# What is expected
Could you quote the stretch of the data from the line containing "Given: Click the" through the end, word for word and without the pictures?

BEGIN Exercise inputs

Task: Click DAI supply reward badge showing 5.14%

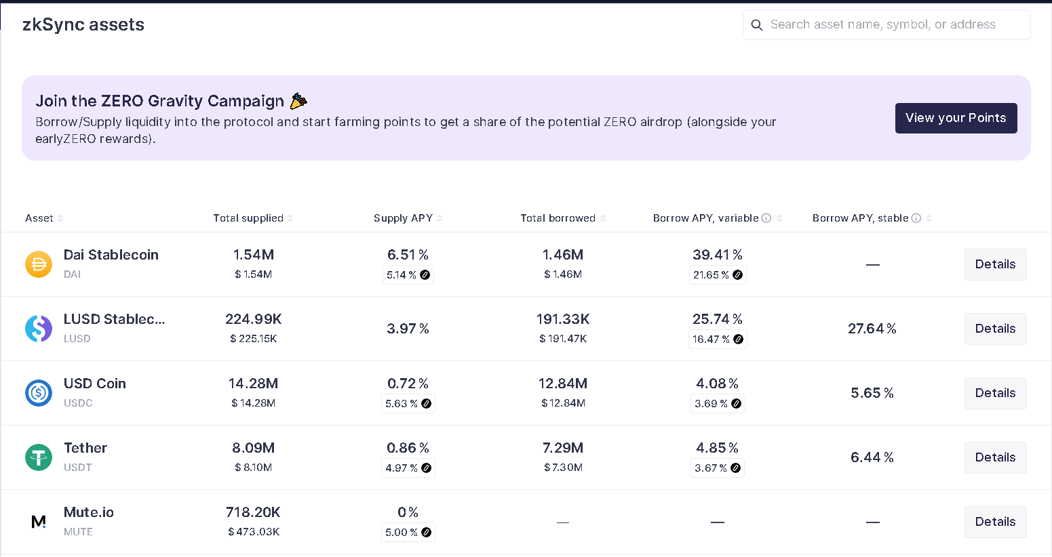Action: [x=408, y=275]
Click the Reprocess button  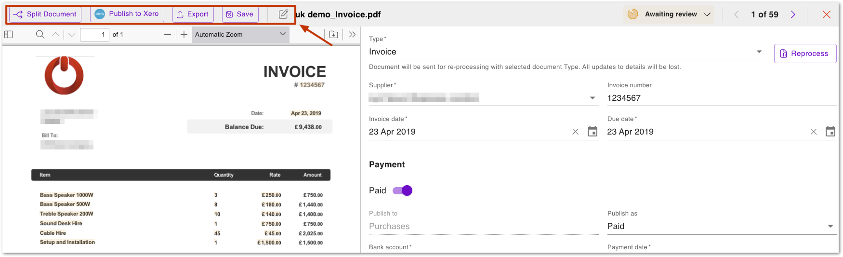tap(805, 54)
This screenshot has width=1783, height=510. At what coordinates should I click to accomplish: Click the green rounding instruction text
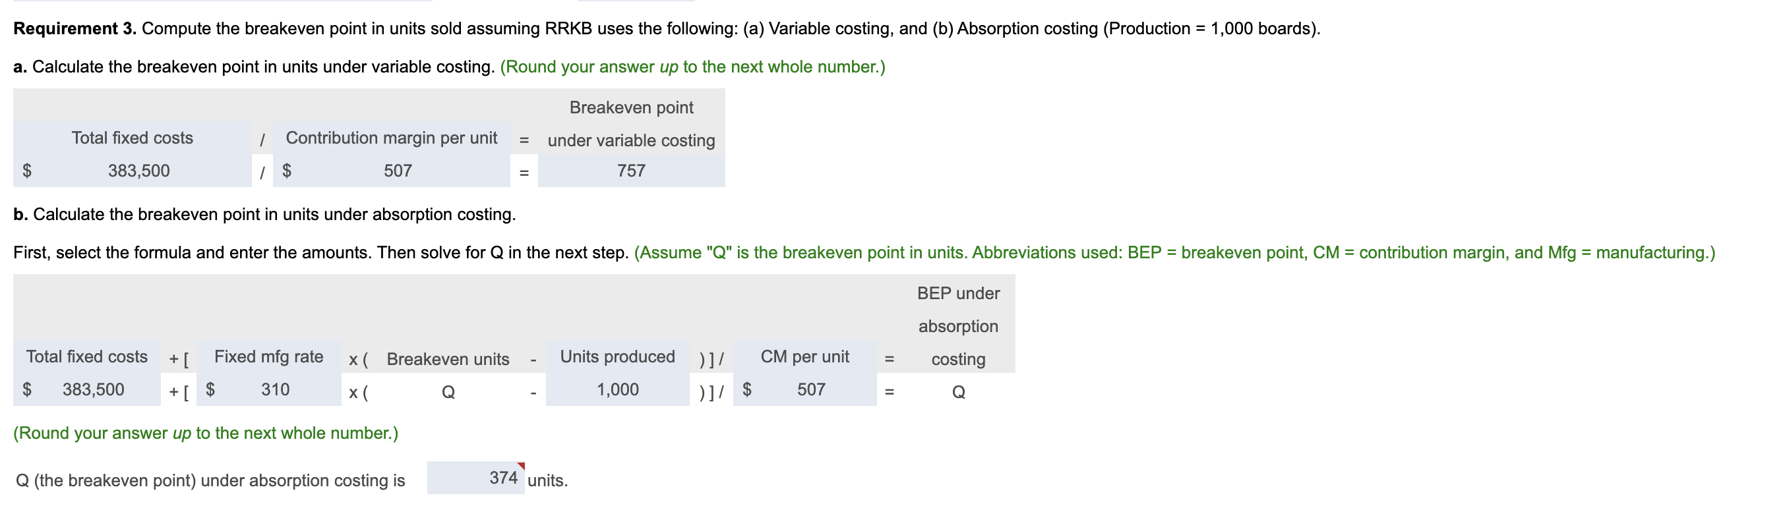pyautogui.click(x=206, y=434)
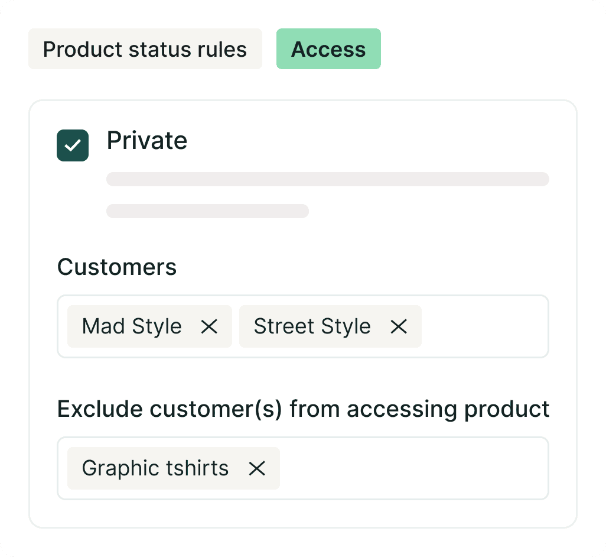
Task: Switch to the Product status rules tab
Action: pos(145,49)
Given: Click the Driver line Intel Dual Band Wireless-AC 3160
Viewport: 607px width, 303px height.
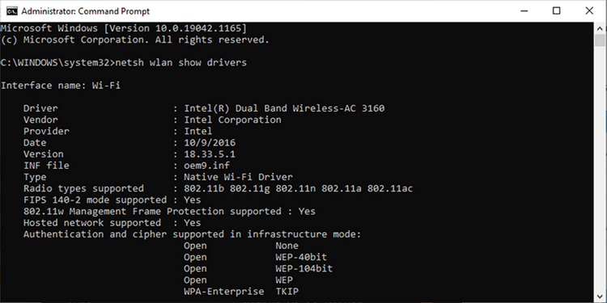Looking at the screenshot, I should 204,108.
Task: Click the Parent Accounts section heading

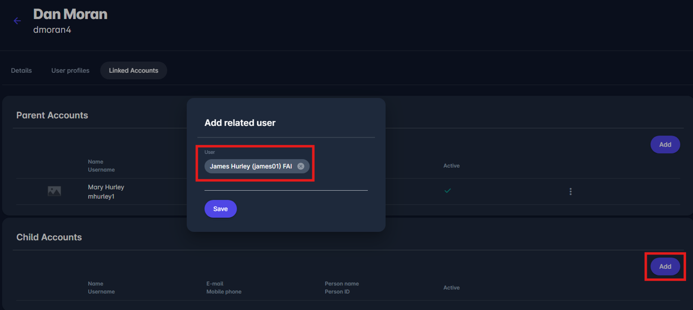Action: coord(52,115)
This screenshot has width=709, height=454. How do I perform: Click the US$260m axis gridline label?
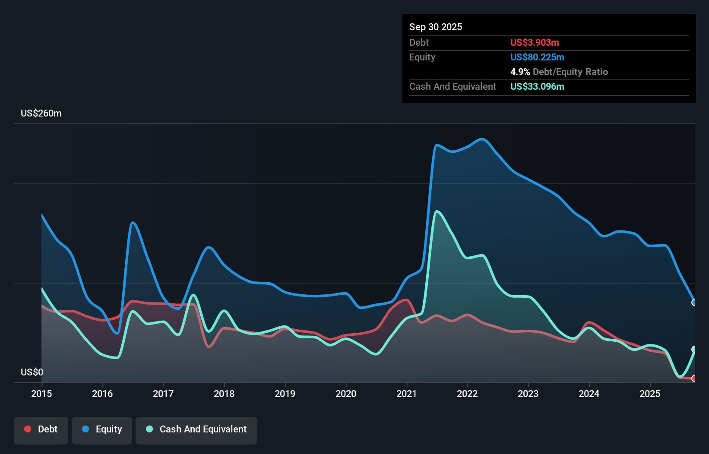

END Exercise inputs

# Solution to this exercise
Given: Click the Driver line Intel Dual Band Wireless-AC 3160
Viewport: 607px width, 303px height.
Looking at the screenshot, I should 204,108.
Task: Click the Parent Accounts section heading

Action: coord(52,115)
This screenshot has width=709, height=454. How do I perform: Click the US$260m axis gridline label?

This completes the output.